* What you have to do
Render every one of the rows below as a Markdown table with the columns No. and Text, giving each line its number and dropping any blank lines.

Start of Records shown

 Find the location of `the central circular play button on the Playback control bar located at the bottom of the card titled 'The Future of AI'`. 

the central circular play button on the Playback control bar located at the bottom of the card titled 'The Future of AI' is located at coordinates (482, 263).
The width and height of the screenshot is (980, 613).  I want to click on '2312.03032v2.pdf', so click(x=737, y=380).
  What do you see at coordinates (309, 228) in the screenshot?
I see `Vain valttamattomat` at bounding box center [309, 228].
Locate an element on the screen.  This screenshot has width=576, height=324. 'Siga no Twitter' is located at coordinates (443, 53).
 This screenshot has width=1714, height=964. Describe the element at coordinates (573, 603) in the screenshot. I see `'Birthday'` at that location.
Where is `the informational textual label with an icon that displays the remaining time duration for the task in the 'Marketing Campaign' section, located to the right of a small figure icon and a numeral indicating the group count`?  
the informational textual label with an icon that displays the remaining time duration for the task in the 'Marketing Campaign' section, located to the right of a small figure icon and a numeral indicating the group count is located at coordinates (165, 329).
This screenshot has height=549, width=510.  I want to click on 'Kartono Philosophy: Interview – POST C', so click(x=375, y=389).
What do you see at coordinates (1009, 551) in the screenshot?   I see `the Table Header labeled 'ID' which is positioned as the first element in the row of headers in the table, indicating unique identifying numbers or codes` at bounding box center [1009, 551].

End of Records shown

* Complete response
| No. | Text |
|---|---|
| 1 |  Find the location of `the central circular play button on the Playback control bar located at the bottom of the card titled 'The Future of AI'`.  |
| 2 | the central circular play button on the Playback control bar located at the bottom of the card titled 'The Future of AI' is located at coordinates (482, 263). |
| 3 | The width and height of the screenshot is (980, 613).  I want to click on '2312.03032v2.pdf', so click(x=737, y=380). |
| 4 |   What do you see at coordinates (309, 228) in the screenshot? |
| 5 | I see `Vain valttamattomat` at bounding box center [309, 228]. |
| 6 | Locate an element on the screen.  This screenshot has width=576, height=324. 'Siga no Twitter' is located at coordinates (443, 53). |
| 7 |  This screenshot has width=1714, height=964. Describe the element at coordinates (573, 603) in the screenshot. I see `'Birthday'` at that location. |
| 8 | Where is `the informational textual label with an icon that displays the remaining time duration for the task in the 'Marketing Campaign' section, located to the right of a small figure icon and a numeral indicating the group count`?   |
| 9 | the informational textual label with an icon that displays the remaining time duration for the task in the 'Marketing Campaign' section, located to the right of a small figure icon and a numeral indicating the group count is located at coordinates (165, 329). |
| 10 | This screenshot has height=549, width=510.  I want to click on 'Kartono Philosophy: Interview – POST C', so click(x=375, y=389). |
| 11 | What do you see at coordinates (1009, 551) in the screenshot?   I see `the Table Header labeled 'ID' which is positioned as the first element in the row of headers in the table, indicating unique identifying numbers or codes` at bounding box center [1009, 551]. |